Go through the records that follow and tally the lines with "agent" in them; answer with the number alone.

Stored items:
============
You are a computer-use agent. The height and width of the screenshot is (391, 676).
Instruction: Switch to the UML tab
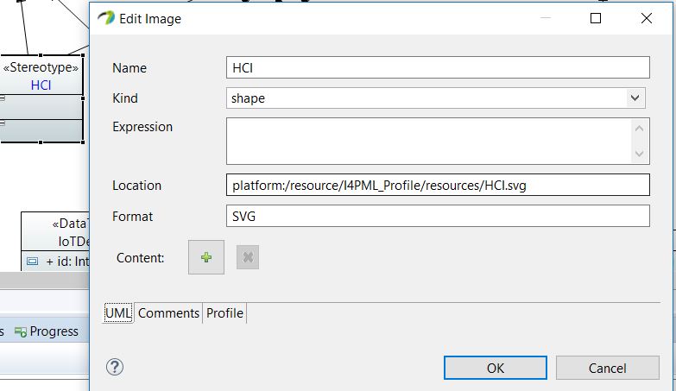(x=118, y=313)
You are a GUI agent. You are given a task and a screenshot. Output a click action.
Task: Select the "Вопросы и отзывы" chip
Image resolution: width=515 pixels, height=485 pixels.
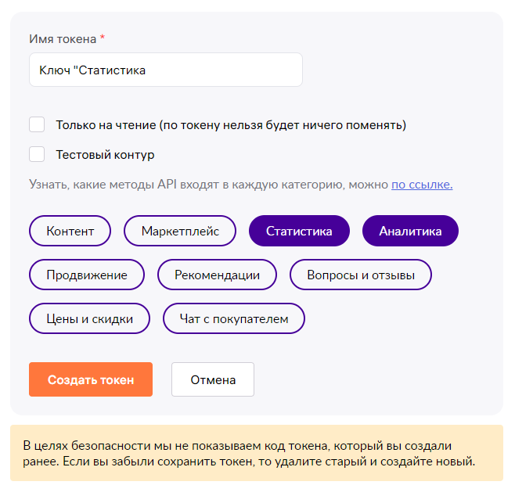pyautogui.click(x=360, y=275)
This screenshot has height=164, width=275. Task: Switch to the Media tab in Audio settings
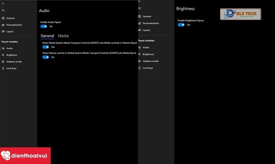point(63,36)
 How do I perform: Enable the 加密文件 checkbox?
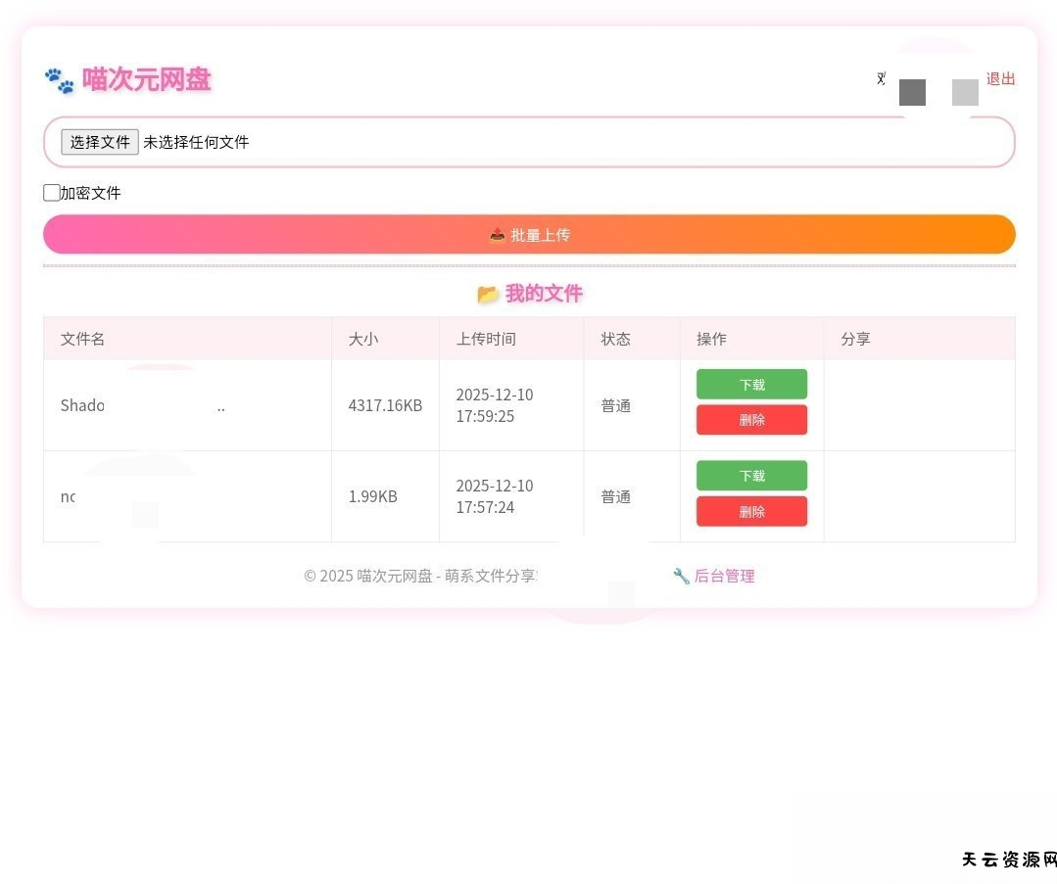coord(52,193)
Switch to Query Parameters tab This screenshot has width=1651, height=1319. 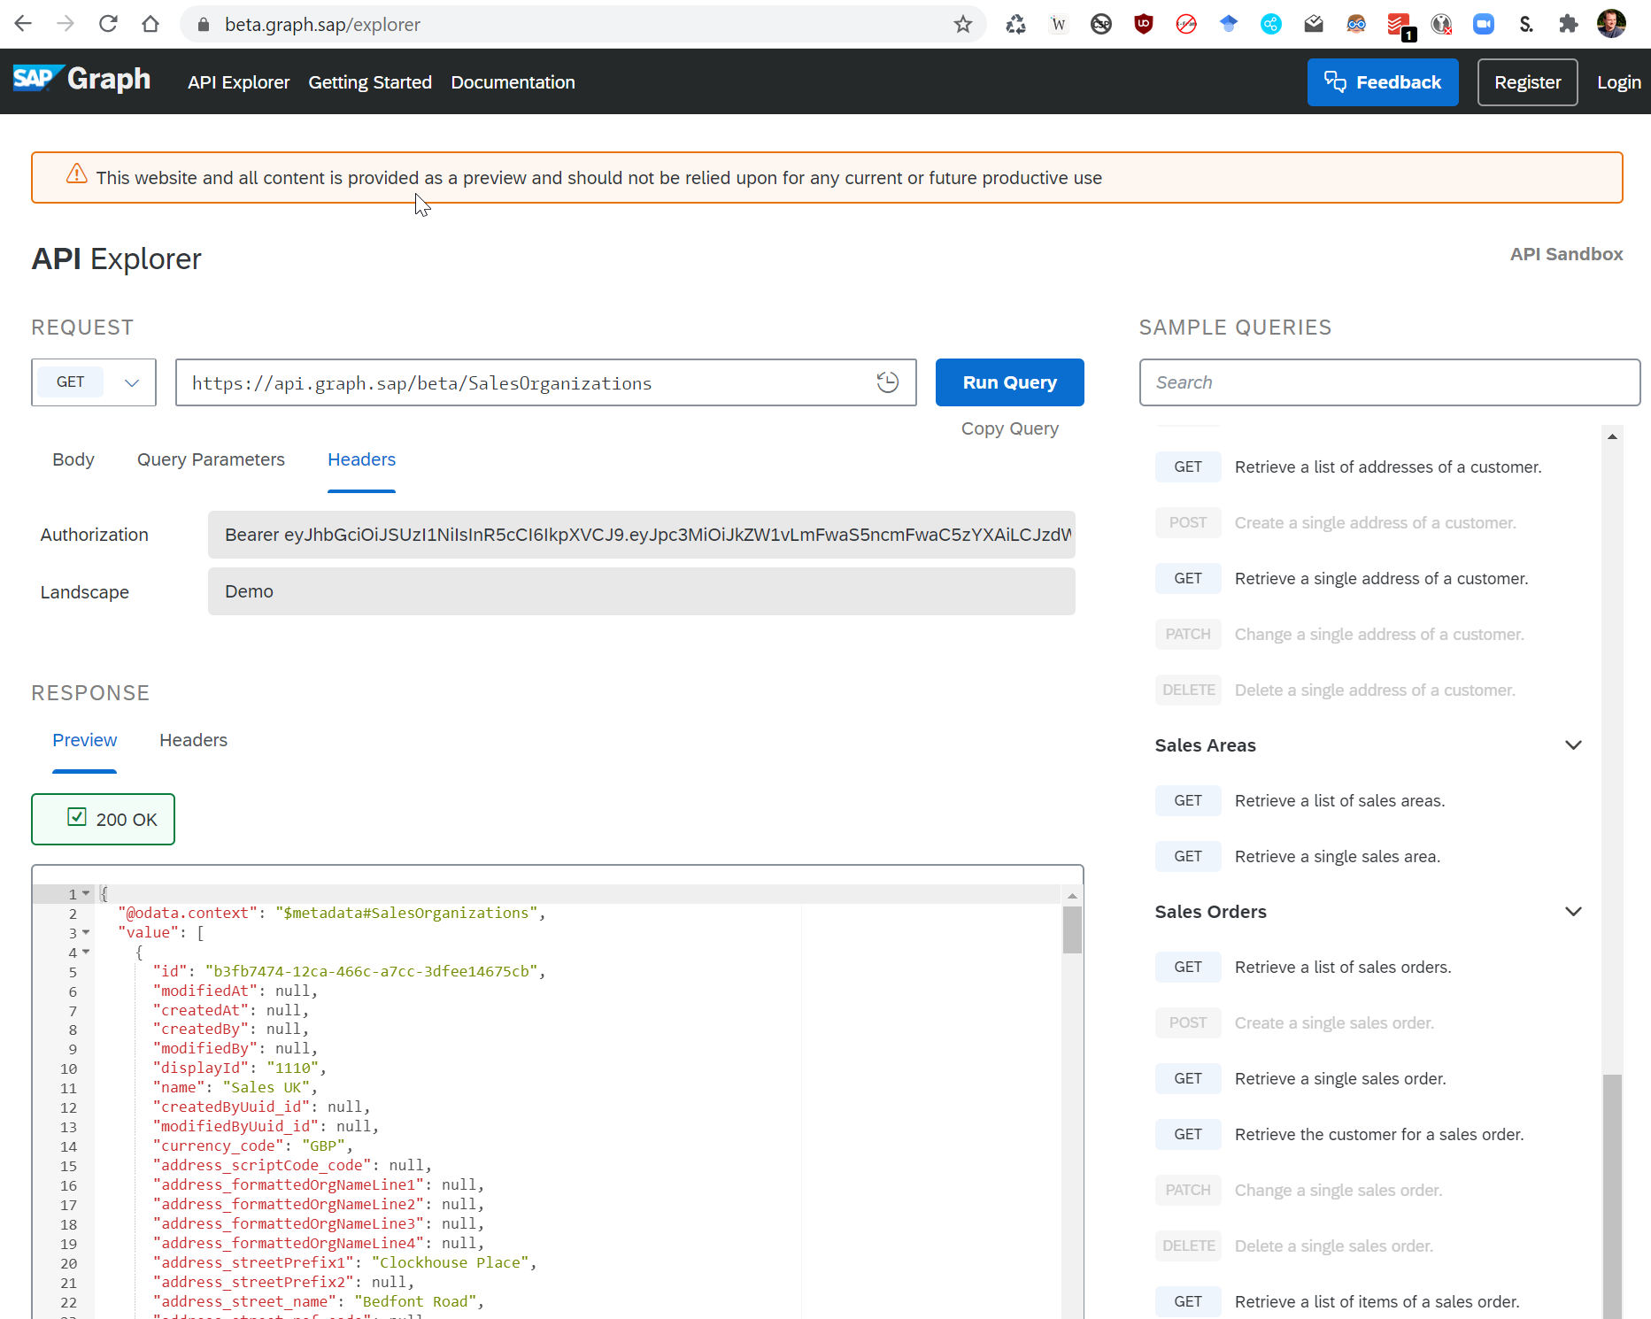[211, 459]
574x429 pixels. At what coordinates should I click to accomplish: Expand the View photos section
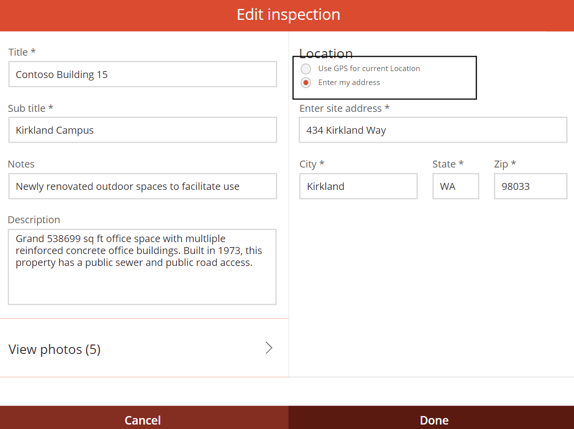click(54, 349)
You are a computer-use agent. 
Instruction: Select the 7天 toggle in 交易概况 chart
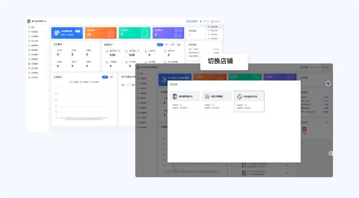click(105, 77)
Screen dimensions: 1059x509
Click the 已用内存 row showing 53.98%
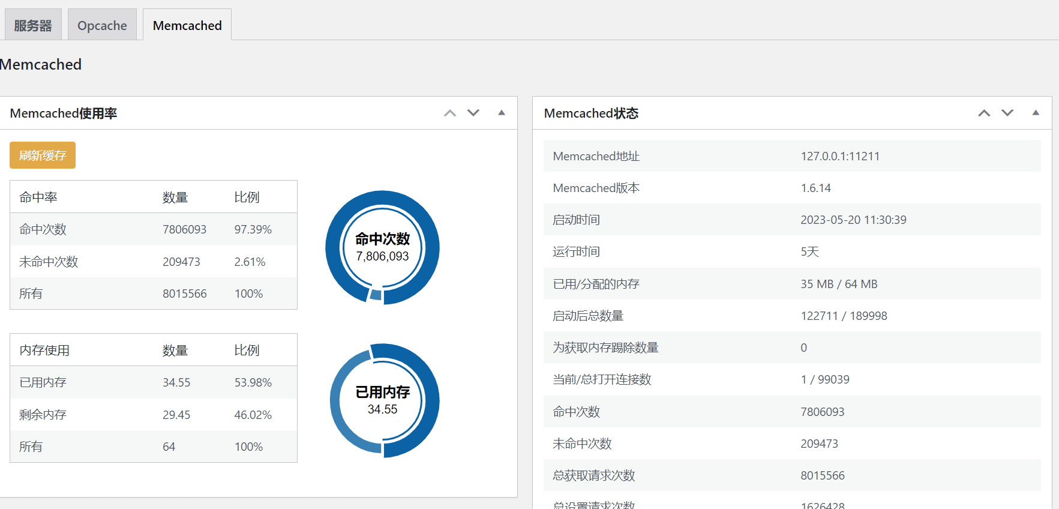153,382
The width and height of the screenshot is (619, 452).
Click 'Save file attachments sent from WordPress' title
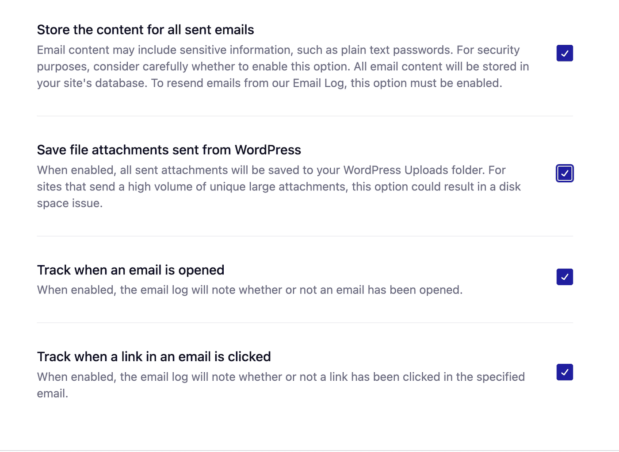[169, 150]
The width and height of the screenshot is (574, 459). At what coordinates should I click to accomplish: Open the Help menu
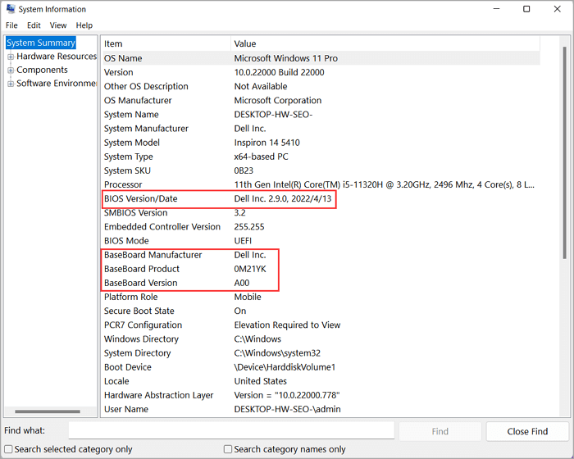click(84, 25)
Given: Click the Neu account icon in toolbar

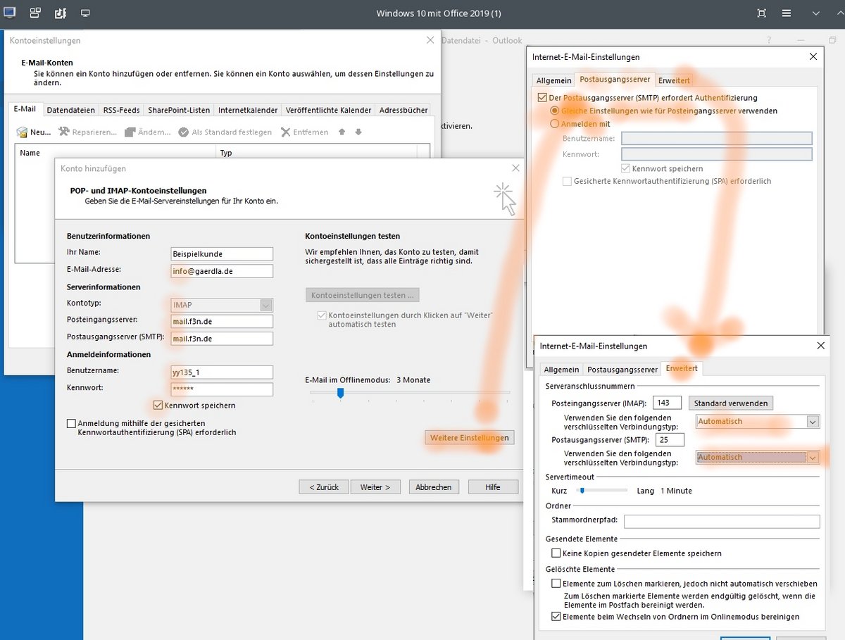Looking at the screenshot, I should (22, 132).
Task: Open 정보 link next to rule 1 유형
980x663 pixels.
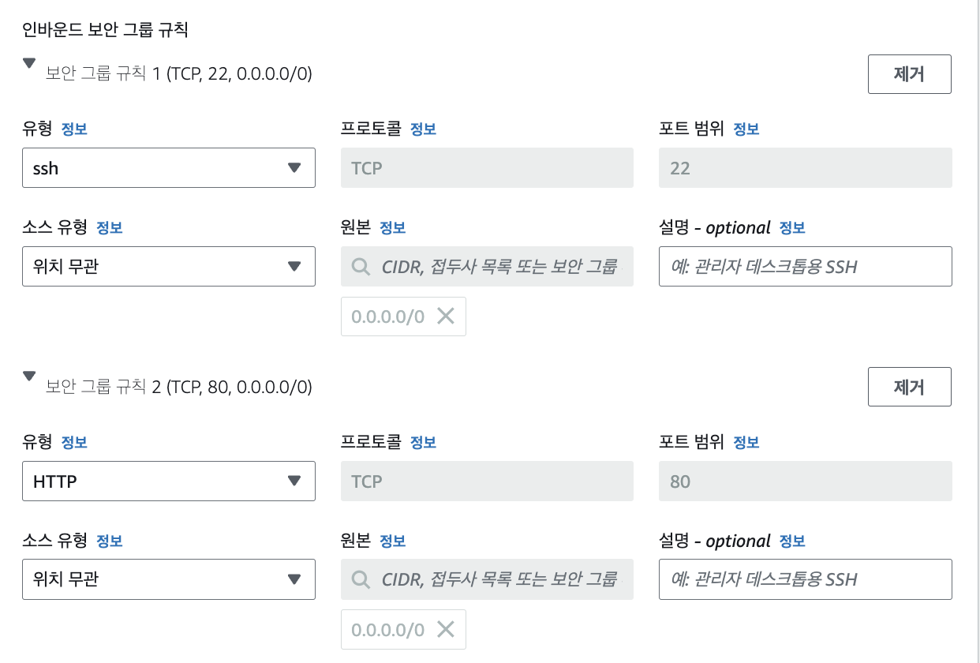Action: point(74,129)
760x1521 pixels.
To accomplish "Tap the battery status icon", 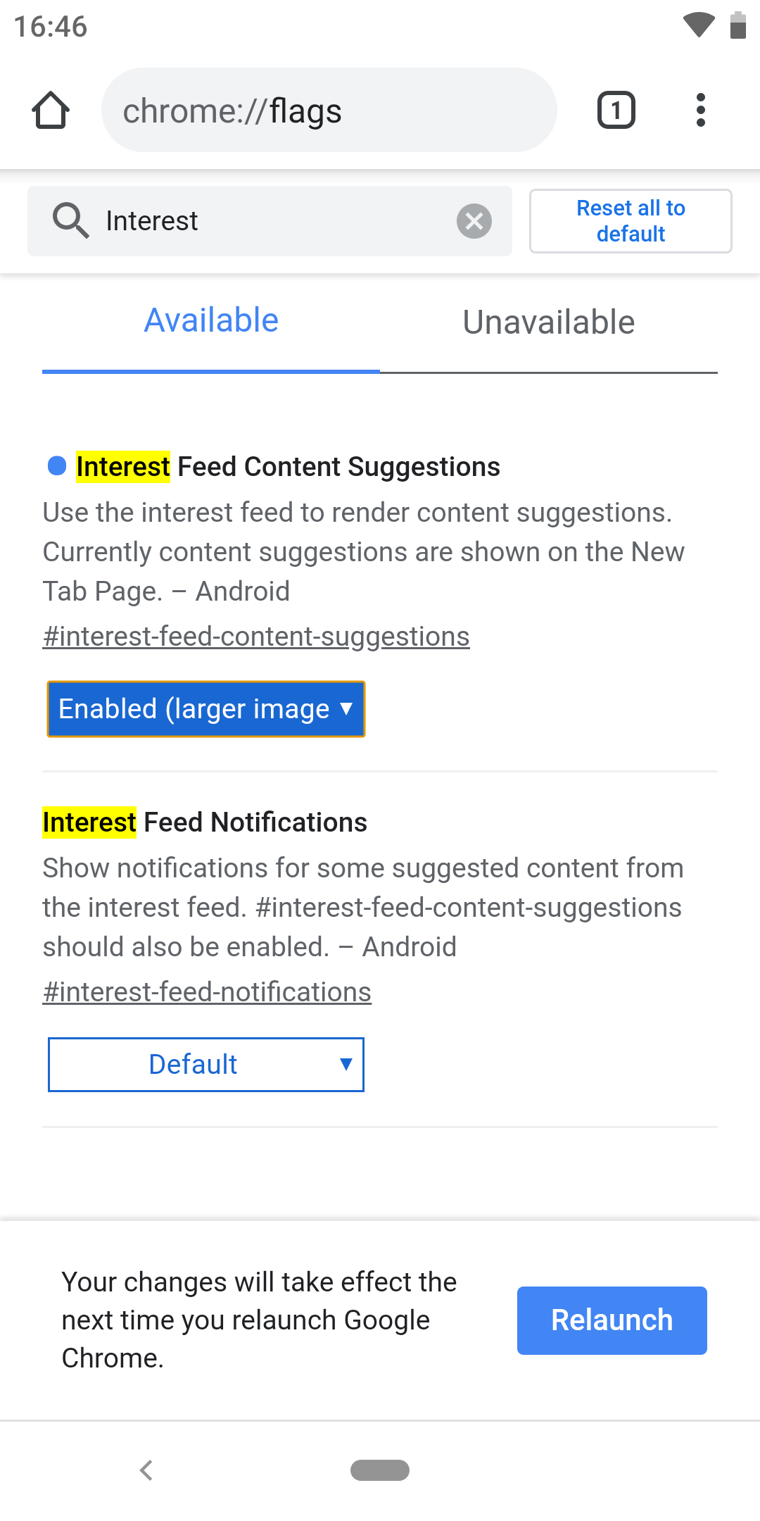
============
### Solution for this task
3